Kubernetes Gated Deployments

Kubernetes Gated Deployments facilitates A/B tests on application deployments to perform automated regression testing and canary analysis.

Kubernetes Gated Deployments extends the Kubernetes API to add a new type of object called GatedDeployments, that allows engineers to specify which deployments and decision plugins to include in the A/B test.
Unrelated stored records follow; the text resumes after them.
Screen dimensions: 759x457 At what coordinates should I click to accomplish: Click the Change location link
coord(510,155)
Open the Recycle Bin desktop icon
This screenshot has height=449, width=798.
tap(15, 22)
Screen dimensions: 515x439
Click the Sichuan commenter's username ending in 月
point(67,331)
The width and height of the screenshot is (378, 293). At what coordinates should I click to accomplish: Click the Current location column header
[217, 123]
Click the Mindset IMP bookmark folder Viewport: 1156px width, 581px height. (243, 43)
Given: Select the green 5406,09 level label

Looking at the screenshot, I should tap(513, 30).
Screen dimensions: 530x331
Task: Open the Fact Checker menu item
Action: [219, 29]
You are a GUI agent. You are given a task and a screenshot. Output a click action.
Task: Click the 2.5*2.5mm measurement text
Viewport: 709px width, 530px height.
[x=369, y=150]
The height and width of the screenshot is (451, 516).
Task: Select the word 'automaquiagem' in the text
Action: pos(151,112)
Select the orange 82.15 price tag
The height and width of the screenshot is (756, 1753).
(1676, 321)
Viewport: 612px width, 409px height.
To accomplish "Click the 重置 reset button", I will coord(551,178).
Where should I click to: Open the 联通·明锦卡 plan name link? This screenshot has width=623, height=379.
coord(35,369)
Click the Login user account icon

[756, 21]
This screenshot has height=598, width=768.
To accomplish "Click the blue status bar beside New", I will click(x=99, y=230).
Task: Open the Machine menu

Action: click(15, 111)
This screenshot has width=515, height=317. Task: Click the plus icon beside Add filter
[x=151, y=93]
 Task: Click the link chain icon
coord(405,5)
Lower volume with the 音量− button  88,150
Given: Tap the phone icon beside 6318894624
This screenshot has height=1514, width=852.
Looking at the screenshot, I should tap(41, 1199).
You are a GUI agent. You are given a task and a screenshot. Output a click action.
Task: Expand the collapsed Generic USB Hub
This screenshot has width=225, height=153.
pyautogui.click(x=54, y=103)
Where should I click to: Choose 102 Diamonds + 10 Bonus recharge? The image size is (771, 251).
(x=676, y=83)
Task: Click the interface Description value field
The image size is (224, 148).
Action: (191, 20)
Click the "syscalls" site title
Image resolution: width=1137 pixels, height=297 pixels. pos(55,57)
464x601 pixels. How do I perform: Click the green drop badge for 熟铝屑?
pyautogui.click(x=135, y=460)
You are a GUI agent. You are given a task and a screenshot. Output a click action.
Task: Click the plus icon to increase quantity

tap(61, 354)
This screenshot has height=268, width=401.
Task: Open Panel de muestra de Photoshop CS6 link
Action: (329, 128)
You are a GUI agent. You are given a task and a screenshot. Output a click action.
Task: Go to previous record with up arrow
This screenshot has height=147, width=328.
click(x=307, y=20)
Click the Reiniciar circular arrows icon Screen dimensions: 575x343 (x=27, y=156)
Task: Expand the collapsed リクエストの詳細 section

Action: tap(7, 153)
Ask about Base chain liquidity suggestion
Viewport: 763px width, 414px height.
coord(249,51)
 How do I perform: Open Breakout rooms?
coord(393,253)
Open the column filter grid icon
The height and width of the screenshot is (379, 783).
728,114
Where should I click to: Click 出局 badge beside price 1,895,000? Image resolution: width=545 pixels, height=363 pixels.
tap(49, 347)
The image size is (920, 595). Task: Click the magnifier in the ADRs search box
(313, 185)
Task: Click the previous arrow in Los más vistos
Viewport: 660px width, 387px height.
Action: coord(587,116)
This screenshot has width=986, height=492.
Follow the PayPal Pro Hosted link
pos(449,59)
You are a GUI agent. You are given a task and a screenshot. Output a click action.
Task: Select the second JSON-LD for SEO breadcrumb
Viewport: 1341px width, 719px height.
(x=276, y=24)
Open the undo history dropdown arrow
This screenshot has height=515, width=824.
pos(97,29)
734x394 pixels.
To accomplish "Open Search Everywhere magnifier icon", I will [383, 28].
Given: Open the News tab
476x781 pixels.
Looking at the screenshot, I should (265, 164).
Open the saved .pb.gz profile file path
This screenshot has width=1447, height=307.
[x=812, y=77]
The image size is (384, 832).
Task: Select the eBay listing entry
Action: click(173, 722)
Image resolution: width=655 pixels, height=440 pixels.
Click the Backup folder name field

It uses a controller in the Kubernetes control plane that is responsible for implementing this behavior by retrieving and analyzing metrics from the backend specified, decisioning the A/B test, and either rolling back or continuing the deployment.

How it works

A GatedDeployment object is added to the cluster (see the section for Installing the controller)
The controller fetches GatedDeployment objects using the Kubernetes API
When the treatment deployment specified in the GatedDeployment object is deployed and eligible for an A/B test, i.e., it has more than zero replicas and a different pod spec than the control deployment, the controller will start the experiment
The controller will poll the decision plugins and determine if the treatment deployment is causing harm to the metrics measured
The controller will either roll back the treatment deployment (by setting the number of replicas to zero), or promote the treatment deployment by setting the control deployment's image to that of the treatment deployment, followed by scaling the treatment deployment down to zero replicas

Usage

Installing the controller

Using `kubectl`

To create the GatedDeployment controller on an existing Kubernetes cluster, run the following:

kubectl apply -f gated-deployments.yml

This creates all the necessary resources and deploys the controller in the kubernetes-gated-deployments namespace.

Using Helm

Alternatively, Helm can be used to install and manage the resources and controller. To install, run the following:

helm install helm/kubernetes-gated-deployments --name kubernetes-gated-deployments

See the Developing section for running locally during development.

Create `control` and `treatment` deployments

Create two identical deployments with different names (e.g., example-rest-service-control and example-rest-service-treatment). Initially, the number of replicas for the treatment deployment must be set to 0 and control deployment will be the only one taking production traffic.

Example deployment manifests are available here.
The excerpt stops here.